> _Task_: Once the pictures are set aside, retype the remaining entries exactly.

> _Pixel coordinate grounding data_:
◇ ◇ ◇ ◇ ◇
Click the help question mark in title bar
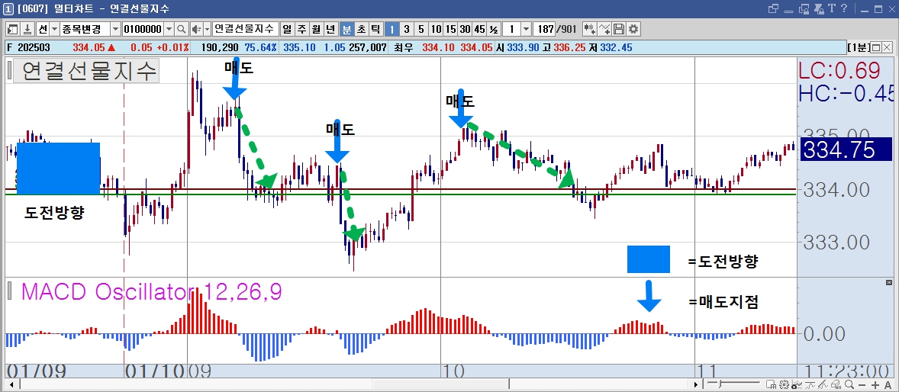The height and width of the screenshot is (392, 899). click(x=844, y=8)

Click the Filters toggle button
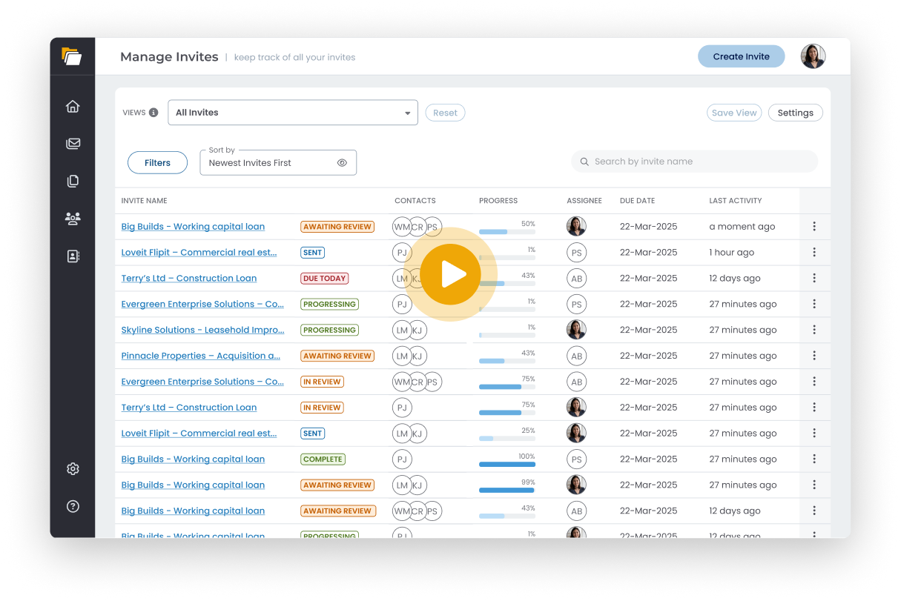click(157, 162)
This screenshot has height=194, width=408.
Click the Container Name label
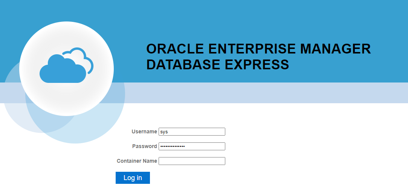137,161
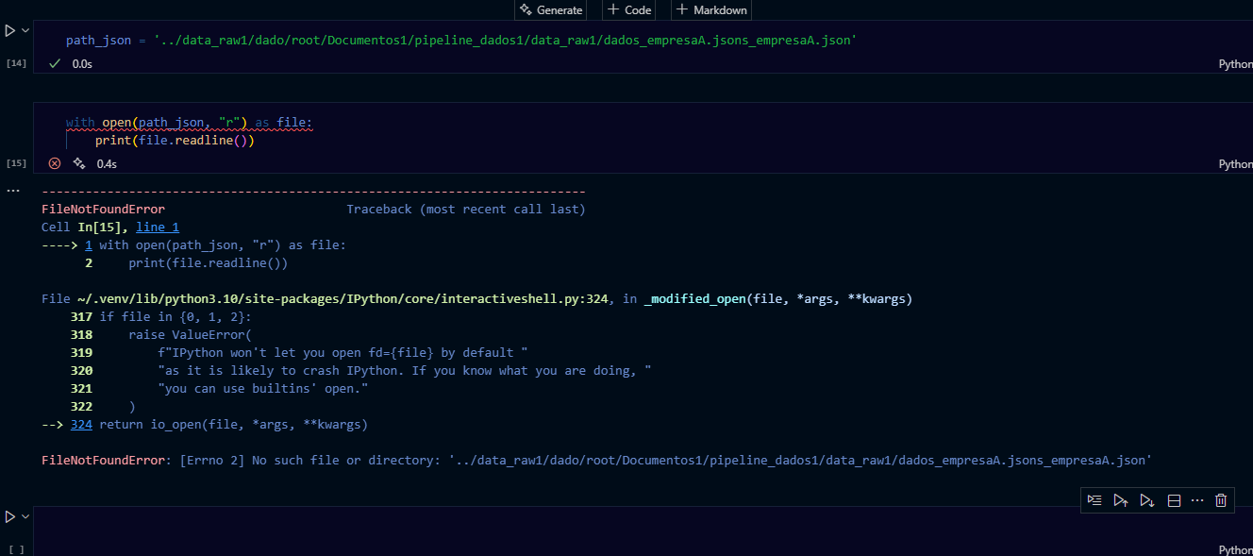Open more cell actions ellipsis menu

tap(1197, 500)
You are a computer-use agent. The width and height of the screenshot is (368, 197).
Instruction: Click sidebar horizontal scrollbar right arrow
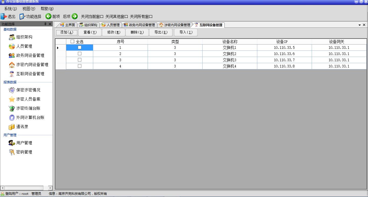[50, 188]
◇ ◇ ◇ ◇ ◇
> _Result_:
Click the help question mark in title bar
The height and width of the screenshot is (392, 899). click(x=844, y=8)

Click the Filters toggle button
click(157, 162)
This screenshot has height=194, width=408.
Click the Container Name label
137,161
Open more cell actions ellipsis menu

tap(1197, 500)
You are a computer-use agent. The width and height of the screenshot is (368, 197).
Instruction: Click sidebar horizontal scrollbar right arrow
[50, 188]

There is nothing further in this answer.